Supporting Susan's reply, this is a question that you should be asking your physician. We do not know your medical history nor the these specifics of your condition and current treatment

I can offer general information.

BCR-ABL is an abnormal gene found in most people with chronic myelogenous leukemia(CML) and in some people with acute lymphoblastic leukemia (ALL). The BCR-ABL gene is created when two different genes join together that normally aren't connected. Monitoring how active the BCR-ABL gene is can tell you if certain treatments are working to control your leukemia.

Thinking logically, if in your case, the BCR-ABL level is at 97%, current treatment is not controlling your leukemia. But, I must stress, this is something your physician must confirm.

You asked about glivec. The correct name is Gleevec.

Once a Philadelphia chromosome, which is another name for the BCR-ABL gene, is diagnosed in someone with CML or ALL, the first treatment is usually a drug called imatinib (Gleevec®). Imatinib is a "targeted" therapy that directly blocks the specific protein that is made by the BCR-ABL gene. This leads to lower numbers of abnormal white blood cells so healthy cells can survive.

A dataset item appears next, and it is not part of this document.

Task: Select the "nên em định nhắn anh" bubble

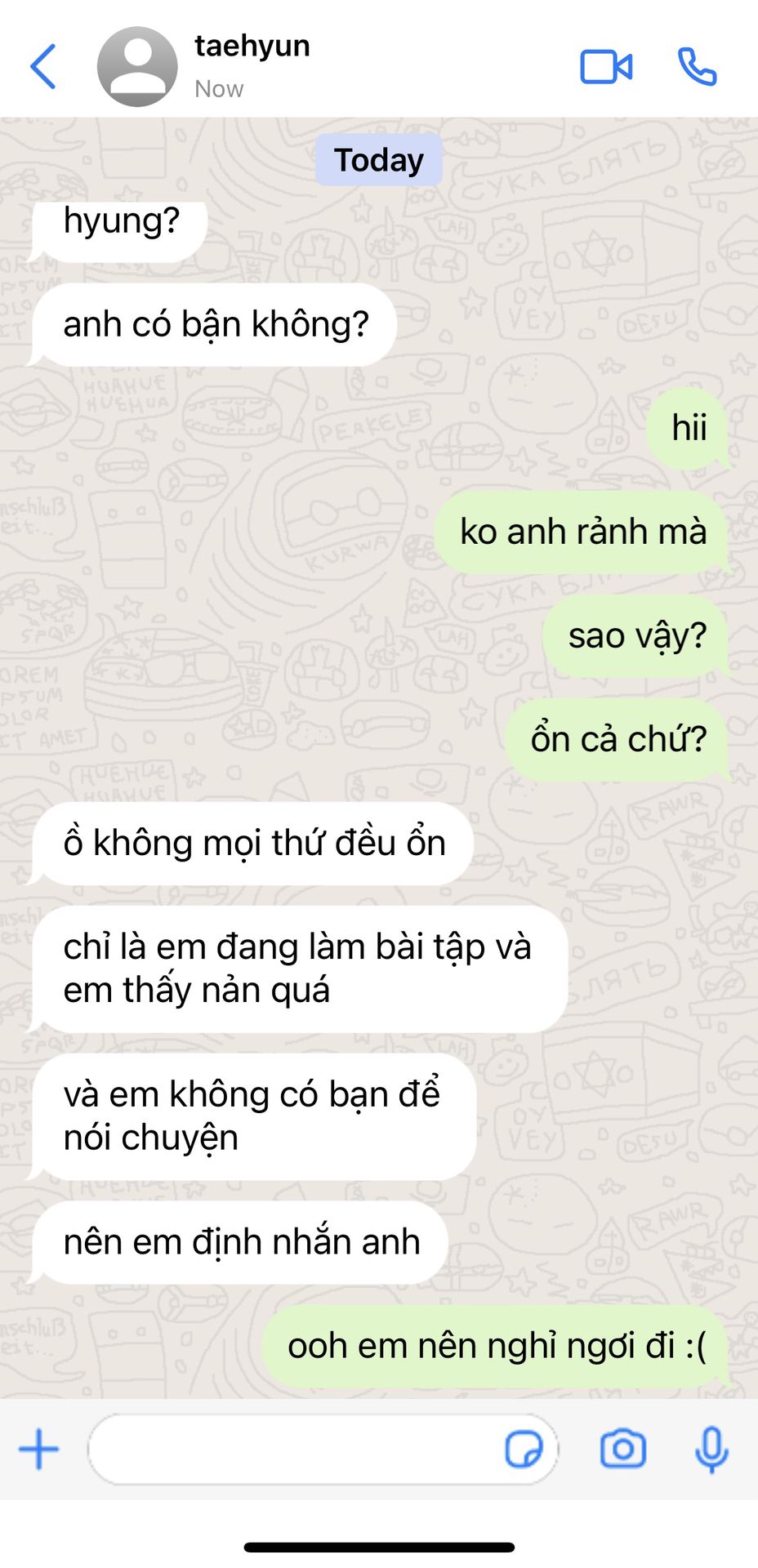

Imatinib is very effective and has been shown repeatedly to work better for most people than older medications like interferon. About two-thirds of people with CML responded well to imatinib within 12 months of treatment. After 5 years of treatment almost 90% of people with CML had reduced BCR-ABL activity. A few people, about 5% to10%, don't respond to imatinib or become resistant to it. These people can take dasatinib (Sprycel®) or nilotinib (Tasigna®), which are similar drugs. This group of drugs are called tyrosine kinase inhibitors.

I hope this information is helpful and will guide you in having a conversation with your physician about your condition and treatment options.